Gore gave songwriting a rest for his solo EP, an insubstantial 12-inch of obscure cover versions. (The traditional “Motherless Child” and Sparks’ “Never Turn Your Back on Mother Earth” are the most familiar songs in his repertoire; other selections come from Durutti Column and Tuxedomoon.) Skillful but occasionally running too contrary to the material, Counterfeit demonstrates two things: that Gore can carry a tune and that he has no artistic ambitions beyond Depeche Mode’s usual style.

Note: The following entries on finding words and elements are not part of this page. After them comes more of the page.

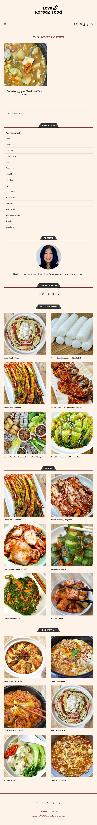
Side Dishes (11, 209)
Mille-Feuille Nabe (11, 358)
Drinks (8, 162)
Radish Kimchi (57, 619)
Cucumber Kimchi (58, 569)
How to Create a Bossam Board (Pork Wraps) (23, 457)
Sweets (9, 221)
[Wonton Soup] (25, 756)
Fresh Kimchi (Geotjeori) (61, 520)
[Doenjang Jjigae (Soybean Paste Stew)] (25, 64)
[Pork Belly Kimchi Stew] (25, 706)
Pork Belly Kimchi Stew (13, 731)
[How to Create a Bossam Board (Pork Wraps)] (25, 433)
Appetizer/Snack (13, 133)
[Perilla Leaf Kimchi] (25, 594)
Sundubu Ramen (58, 681)
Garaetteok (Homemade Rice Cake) (66, 358)
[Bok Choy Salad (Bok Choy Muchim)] (72, 433)
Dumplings (10, 168)
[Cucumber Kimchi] (72, 545)
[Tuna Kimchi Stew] (72, 756)
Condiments (11, 156)
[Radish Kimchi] (72, 594)
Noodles (9, 180)
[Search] (92, 24)
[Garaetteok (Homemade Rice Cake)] (72, 334)
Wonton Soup (9, 780)
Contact (43, 811)
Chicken (9, 150)
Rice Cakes (10, 191)
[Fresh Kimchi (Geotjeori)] (72, 495)
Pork (8, 186)
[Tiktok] (88, 24)
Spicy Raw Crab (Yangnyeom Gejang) (66, 407)
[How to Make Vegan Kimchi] (25, 545)
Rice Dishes (11, 197)
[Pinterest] (81, 24)
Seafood (9, 203)
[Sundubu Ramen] (72, 657)
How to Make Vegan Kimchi (15, 569)
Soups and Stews (13, 215)
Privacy (54, 811)
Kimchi (9, 174)
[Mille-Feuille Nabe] (25, 334)
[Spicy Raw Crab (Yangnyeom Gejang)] (72, 383)
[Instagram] (77, 24)
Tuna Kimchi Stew (58, 780)
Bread (8, 144)
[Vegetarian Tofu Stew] (25, 657)
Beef (8, 138)
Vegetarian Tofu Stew (13, 681)
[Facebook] (74, 24)
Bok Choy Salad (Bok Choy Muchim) (66, 457)
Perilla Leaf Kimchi (12, 619)
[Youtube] (84, 24)
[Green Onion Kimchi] (25, 383)
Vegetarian (10, 227)
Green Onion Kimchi (12, 407)
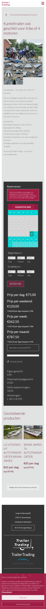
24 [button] (10, 240)
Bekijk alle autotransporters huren (23, 487)
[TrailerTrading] (6, 3)
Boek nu (15, 283)
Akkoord (23, 597)
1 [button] (15, 245)
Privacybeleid (7, 592)
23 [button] (36, 234)
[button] (10, 206)
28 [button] (27, 240)
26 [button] (19, 240)
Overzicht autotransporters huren (23, 15)
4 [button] (27, 245)
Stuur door (16, 362)
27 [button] (23, 240)
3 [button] (23, 245)
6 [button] (36, 245)
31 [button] (10, 245)
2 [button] (19, 245)
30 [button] (36, 240)
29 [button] (32, 240)
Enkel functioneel (23, 604)
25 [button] (15, 240)
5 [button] (32, 245)
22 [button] (32, 234)
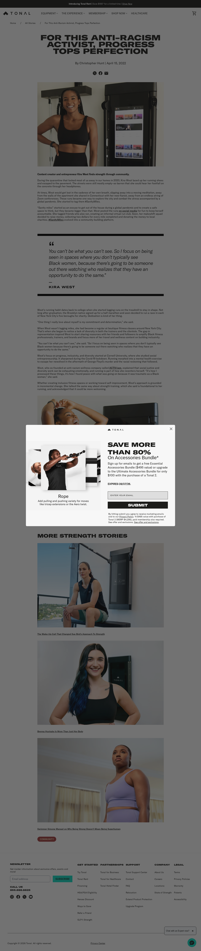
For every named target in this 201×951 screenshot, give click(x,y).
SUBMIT (138, 505)
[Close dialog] (171, 429)
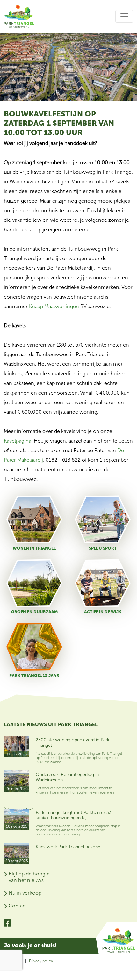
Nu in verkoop (25, 893)
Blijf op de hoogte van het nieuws (29, 877)
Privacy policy (41, 961)
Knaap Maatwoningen (54, 306)
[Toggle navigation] (124, 16)
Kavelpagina (17, 441)
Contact (18, 906)
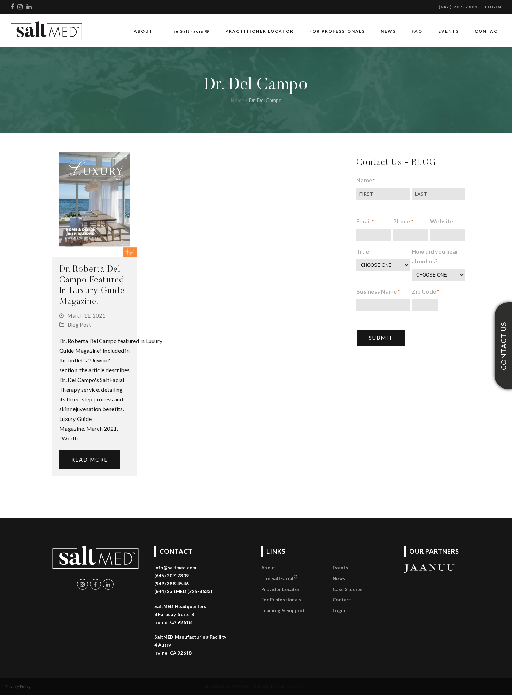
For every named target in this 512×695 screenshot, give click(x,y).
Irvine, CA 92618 (173, 653)
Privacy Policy (18, 686)
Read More (89, 459)
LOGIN (493, 6)
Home (237, 100)
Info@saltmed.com (175, 567)
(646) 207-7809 (458, 6)
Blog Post (79, 324)
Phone (403, 221)
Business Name (378, 291)
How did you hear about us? (435, 256)
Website (441, 221)
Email (365, 221)
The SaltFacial (279, 577)
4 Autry (162, 645)
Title (362, 251)
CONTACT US (503, 346)
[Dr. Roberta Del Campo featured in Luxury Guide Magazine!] (94, 201)
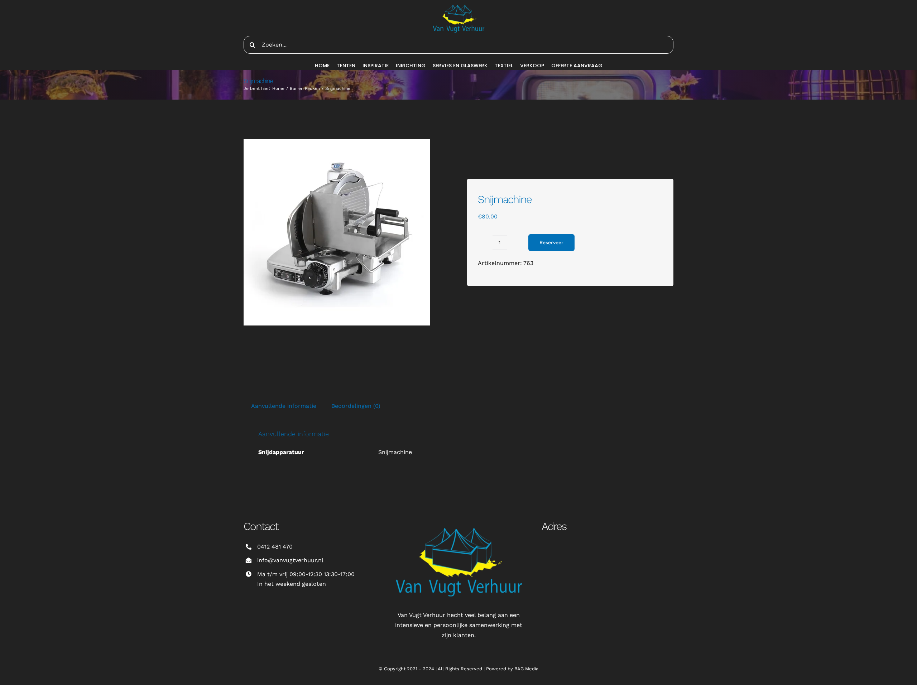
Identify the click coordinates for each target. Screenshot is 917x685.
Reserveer (551, 242)
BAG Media (526, 668)
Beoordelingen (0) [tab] (355, 405)
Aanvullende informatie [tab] (283, 405)
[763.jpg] (337, 232)
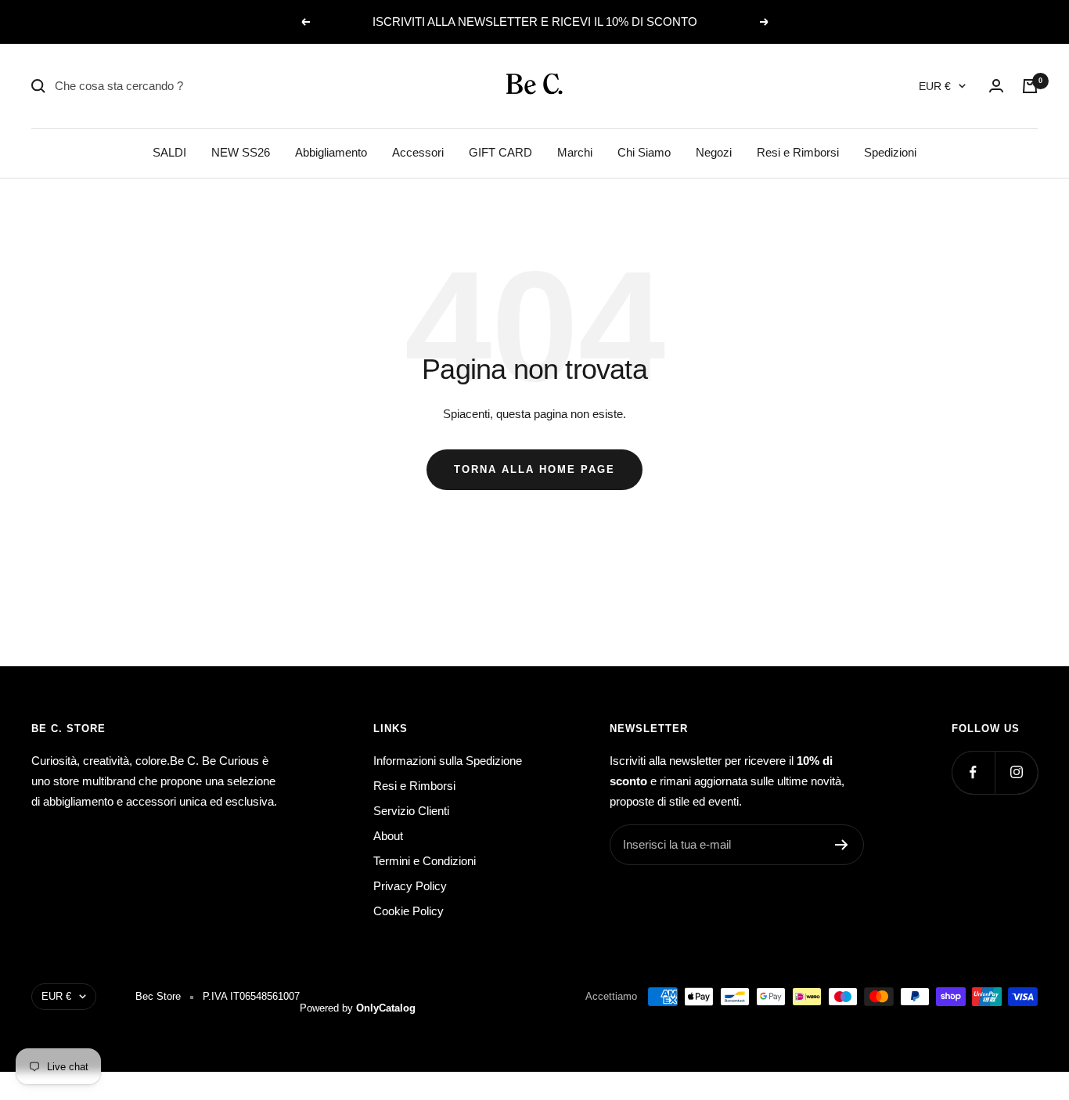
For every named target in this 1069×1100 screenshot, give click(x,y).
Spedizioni (890, 152)
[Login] (996, 85)
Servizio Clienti (411, 810)
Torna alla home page (534, 469)
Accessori (418, 152)
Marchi (574, 152)
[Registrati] (841, 844)
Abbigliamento (331, 152)
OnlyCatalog (386, 1008)
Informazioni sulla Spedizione (447, 760)
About (388, 835)
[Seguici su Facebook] (973, 772)
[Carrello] (1030, 86)
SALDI (169, 152)
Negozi (714, 152)
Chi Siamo (644, 152)
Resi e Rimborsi (798, 152)
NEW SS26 (240, 152)
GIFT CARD (500, 152)
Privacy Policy (410, 886)
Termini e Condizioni (424, 860)
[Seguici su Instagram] (1016, 772)
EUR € (935, 86)
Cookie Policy (408, 911)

Long before he bailed out of the band, Wilder began exploring extracurricular opportunities under the name Recoil. He unveiled the side project in 1986 with 1 + 2, a British 12-inch that he later expanded and reissued as the longwinded Hydrology and 1 + 2. Accented with ephemeral electronic and vocal noises, the monotonous instrumentals drone aimlessly in several idioms: loud synthesizers, soft synthesizers, pinging synthesizers, chanted vocals and piano. The first track recalls Tubular Bells, and that’s the record’s most provocative feature.
Returning to Recoil in ’92, Wilder made the seven-track Bloodline, using such guest vocalists as would-be rapper Moby, Diamanda Galás, Toni Halliday of Curve and a sample of the late bluesman Bukka White. Only sporadically song-like (the title track, sung by Halliday, is an ominous storm cloud of distortion that resolves into a sunny day), the collection favors engrossing ambient exercises with dialogue loops, clattering, atmospheric electronic music and firm clock beats that don’t lead anywhere. Bloodline hardly sounds like the future for an international pop star, but it does fill the background with enough intriguing sounds to be a keeper.
Trans-Mode Express is a tribute album in which a subdirectory of techno bands covers DM songs.